- [Document text]
········
SVM Continental Europe Fund

Continental Europe from the path less taken

The fund, managed by Hugh Cuthbert, aims to achieve long term growth by investing in European companies. Hugh seeks to profit from identifying businesses under-researched by other analysts. This fund can invest in businesses of any size.

SVM Continental Europe Fund

Continental Europe from the path less taken

The fund, managed by Hugh Cuthbert, aims to achieve long term growth by investing in European companies. Hugh seeks to profit from identifying businesses under-researched by other analysts. This fund can invest in businesses of any size.

Overview

Fund Objective

The objective of the Fund is to achieve capital growth over the long term (5 years or more) and it aims to outperform the MSCI Europe ex UK Index. The Fund will identify investment opportunities in undervalued companies in European equity markets which will not necessarily be prominent in mainstream indices. The Fund will invest at least 80% in equities and equity related instruments dealt in or traded on European Eligible Securities Markets. The Fund may invest in other permitted securities.
········
- [What you will do] Rewrite the fund description from "Fund Objective" up to and including "other permitted securities.", replacing "capital growth" with "capital appreciation". The items that come next are unrelated to the fund description.

- [Data under study]
········
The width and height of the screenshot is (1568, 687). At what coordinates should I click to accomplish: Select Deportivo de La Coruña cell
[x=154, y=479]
········
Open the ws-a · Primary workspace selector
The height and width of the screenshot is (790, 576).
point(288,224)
········
- [Answer to this problem]
Fund Objective

The objective of the Fund is to achieve capital appreciation over the long term (5 years or more) and it aims to outperform the MSCI Europe ex UK Index. The Fund will identify investment opportunities in undervalued companies in European equity markets which will not necessarily be prominent in mainstream indices. The Fund will invest at least 80% in equities and equity related instruments dealt in or traded on European Eligible Securities Markets. The Fund may invest in other permitted securities.